Wien versteht sich seit jeher als Kulturstadt – als Ort, an dem Theater, Museen, Konzerthäuser und Kinos allen Wienerinnen und Wienern offenstehen sollen. Diesem Anspruch sind Sie als Bürgermeister und Landeshauptmann in besonderer Weise verpflichtet, gerade jetzt, wo nach zahlreichen Teuerungen viele Menschen in dieser Stadt ohnehin genau nachrechnen müssen, wofür ihr Geld noch reicht.
Umso mehr führen Berichte zu Unsicherheiten, wonach derzeit an einer sogenannten Kultursteuer gearbeitet wird. Demnach wird eine neue Landesabgabe auf Eintrittskarten für Kulturveranstaltungen geprüft – entweder als prozentueller Aufschlag oder als fixer Betrag pro Karte.

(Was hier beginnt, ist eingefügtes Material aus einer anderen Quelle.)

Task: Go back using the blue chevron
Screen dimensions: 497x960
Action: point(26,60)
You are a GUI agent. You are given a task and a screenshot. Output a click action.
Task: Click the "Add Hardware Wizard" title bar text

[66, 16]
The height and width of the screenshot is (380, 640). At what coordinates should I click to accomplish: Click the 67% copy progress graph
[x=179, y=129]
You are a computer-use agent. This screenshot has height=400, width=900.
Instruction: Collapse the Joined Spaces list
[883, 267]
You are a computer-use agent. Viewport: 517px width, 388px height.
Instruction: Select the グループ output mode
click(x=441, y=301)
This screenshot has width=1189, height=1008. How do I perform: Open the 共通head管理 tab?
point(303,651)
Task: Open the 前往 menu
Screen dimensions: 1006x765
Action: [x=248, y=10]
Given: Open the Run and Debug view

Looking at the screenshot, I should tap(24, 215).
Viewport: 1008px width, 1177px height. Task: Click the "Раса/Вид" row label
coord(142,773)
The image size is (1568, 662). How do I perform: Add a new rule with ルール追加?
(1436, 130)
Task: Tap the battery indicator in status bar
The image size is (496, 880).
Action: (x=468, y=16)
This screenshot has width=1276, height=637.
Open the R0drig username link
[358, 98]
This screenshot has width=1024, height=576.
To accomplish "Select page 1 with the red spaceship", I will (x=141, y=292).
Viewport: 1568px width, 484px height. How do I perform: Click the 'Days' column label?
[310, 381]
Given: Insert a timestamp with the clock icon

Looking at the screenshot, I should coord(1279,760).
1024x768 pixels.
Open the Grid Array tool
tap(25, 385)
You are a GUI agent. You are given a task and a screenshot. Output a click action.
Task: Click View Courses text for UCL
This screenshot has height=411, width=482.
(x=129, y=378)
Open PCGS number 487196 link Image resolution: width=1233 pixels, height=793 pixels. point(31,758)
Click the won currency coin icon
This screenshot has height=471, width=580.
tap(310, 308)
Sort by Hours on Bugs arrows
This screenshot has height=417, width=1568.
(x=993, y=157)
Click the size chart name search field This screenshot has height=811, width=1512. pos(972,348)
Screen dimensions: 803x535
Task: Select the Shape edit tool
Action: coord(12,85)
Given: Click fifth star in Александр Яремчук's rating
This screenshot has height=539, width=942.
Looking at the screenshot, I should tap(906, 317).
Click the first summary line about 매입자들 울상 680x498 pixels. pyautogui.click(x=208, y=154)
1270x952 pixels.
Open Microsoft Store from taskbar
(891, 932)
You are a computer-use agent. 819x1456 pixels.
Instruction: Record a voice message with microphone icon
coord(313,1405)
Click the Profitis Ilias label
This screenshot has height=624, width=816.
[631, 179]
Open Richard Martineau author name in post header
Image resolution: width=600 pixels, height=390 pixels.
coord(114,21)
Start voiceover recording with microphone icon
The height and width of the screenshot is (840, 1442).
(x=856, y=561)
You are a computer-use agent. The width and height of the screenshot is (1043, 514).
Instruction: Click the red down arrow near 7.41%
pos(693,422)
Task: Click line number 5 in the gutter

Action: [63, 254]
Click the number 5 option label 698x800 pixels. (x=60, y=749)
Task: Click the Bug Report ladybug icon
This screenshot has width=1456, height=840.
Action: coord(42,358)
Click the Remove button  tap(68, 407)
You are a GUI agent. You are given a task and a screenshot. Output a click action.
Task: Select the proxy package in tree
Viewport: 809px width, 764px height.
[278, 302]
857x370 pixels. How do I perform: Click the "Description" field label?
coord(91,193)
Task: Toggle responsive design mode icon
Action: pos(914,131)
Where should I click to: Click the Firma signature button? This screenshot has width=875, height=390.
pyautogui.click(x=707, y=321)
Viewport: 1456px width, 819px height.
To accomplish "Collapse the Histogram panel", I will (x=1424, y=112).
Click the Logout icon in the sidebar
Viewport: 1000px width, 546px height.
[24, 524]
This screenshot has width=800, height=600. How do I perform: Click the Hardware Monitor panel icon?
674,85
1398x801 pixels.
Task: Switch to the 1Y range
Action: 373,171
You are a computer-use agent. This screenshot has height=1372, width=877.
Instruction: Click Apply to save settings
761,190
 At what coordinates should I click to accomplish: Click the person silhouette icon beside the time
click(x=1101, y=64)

Mit dieser geplanten „Kultursteuer“ soll somit erneut eine zusätzliche Belastung geschaffen werden, die auch für zusätzliche Bürokratie sorgt.
Auch die Vorgehensweise und Kommunikation schürt Verunsicherung unter Betroffenen und sorgt für eine fehlende Planungssicherheit. Namhafte Vertreter aus der Szene sprechen von einer existenzbedrohenden Situation und warnen vor der abschreckenden Wirkung der Erhöhung beziehungsweise, dass der Schaden den Nutzen übersteigt.
Herr Bürgermeister, wir fordern Sie auf, von diesem Vorhaben Abstand zu nehmen. Wien hat als internationale Kulturmetropole einen Ruf zu verlieren. Unsere Stadt lebt von einem einzigartigen kulturellen Angebot und von den kulturinteressierten Wienerinnen und Wienern sowie Gästen aus aller Welt, die genau deshalb nach Wien kommen.
Nehmen Sie die „Kultursteuer“ zurück und schützen Sie Wiens Kulturstandort statt ihn mit neuen Abgaben zu belasten.